Dataset rows:
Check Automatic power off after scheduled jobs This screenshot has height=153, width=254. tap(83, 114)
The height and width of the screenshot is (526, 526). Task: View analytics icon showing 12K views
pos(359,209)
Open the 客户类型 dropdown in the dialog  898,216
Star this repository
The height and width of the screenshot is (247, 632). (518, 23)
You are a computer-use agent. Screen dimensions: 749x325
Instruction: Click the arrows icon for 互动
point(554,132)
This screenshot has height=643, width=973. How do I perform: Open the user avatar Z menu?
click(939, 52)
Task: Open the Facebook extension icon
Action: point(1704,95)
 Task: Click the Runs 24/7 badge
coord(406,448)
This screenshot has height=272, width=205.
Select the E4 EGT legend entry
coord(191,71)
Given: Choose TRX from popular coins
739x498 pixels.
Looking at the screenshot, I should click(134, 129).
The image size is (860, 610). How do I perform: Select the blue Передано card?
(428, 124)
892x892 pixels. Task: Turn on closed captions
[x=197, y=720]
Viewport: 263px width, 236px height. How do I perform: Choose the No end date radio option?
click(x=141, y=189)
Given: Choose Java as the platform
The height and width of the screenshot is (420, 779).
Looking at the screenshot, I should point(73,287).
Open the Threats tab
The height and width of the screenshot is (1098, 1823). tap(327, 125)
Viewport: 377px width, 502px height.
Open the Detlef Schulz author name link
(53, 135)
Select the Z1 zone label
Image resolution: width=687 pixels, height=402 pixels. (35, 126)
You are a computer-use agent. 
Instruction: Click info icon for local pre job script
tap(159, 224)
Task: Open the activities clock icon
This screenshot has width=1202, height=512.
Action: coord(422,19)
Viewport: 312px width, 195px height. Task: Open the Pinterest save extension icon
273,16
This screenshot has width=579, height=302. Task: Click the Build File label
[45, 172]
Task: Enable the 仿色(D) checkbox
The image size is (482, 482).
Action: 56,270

Goal: Can you reproduce, word for word, the records from the line containing "Given: Choose TRX from popular coins" through the line containing "Looking at the screenshot, I should point(73,287).", including both of those lines?

Completed exercise:
Given: Choose TRX from popular coins
739x498 pixels.
Looking at the screenshot, I should click(134, 129).
The image size is (860, 610). How do I perform: Select the blue Передано card?
(428, 124)
892x892 pixels. Task: Turn on closed captions
[x=197, y=720]
Viewport: 263px width, 236px height. How do I perform: Choose the No end date radio option?
click(x=141, y=189)
Given: Choose Java as the platform
The height and width of the screenshot is (420, 779).
Looking at the screenshot, I should point(73,287).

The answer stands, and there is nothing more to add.